#### Required work:
What number of lines in the material contain the word "agent"? Give that number alone.

#### Source records:

****

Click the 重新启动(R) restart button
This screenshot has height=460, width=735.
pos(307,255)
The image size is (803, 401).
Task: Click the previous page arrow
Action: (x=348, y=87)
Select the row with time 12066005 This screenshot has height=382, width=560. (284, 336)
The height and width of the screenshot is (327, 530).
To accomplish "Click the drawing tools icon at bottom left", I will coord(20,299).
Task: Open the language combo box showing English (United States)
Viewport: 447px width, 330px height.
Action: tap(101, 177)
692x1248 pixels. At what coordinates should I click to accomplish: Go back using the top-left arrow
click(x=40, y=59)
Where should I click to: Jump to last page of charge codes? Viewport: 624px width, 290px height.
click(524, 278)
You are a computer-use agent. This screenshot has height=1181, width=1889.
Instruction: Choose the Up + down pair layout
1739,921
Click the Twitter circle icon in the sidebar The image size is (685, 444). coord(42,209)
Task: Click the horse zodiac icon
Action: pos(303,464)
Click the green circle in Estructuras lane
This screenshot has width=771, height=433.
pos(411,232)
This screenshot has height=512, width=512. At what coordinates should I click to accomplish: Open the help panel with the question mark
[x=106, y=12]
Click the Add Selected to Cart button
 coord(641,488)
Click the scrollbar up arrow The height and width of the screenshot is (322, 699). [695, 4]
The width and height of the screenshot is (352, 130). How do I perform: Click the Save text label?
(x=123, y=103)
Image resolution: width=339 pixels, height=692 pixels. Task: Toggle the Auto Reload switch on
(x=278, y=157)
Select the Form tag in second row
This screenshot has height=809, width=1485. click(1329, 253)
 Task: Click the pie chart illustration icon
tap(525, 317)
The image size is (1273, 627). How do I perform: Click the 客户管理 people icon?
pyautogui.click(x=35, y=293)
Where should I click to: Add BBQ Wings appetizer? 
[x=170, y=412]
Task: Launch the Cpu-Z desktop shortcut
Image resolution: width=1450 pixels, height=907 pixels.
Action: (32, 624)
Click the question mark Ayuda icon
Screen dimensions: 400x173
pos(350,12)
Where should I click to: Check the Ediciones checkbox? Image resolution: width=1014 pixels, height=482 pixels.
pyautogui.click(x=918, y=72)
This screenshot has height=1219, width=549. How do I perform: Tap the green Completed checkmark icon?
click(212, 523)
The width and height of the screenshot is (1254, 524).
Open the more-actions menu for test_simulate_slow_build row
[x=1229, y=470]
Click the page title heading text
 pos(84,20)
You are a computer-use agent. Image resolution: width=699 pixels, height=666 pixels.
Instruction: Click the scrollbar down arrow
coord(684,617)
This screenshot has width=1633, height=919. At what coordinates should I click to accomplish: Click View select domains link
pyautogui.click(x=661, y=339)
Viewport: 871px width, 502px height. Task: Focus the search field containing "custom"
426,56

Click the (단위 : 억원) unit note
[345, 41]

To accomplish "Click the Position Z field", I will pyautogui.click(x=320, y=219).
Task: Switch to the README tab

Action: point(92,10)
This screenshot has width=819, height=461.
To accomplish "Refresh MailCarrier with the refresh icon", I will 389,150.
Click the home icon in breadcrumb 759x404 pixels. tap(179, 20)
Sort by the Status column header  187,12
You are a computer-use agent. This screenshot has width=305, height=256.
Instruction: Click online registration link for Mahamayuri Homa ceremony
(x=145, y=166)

****

#### Answer:
3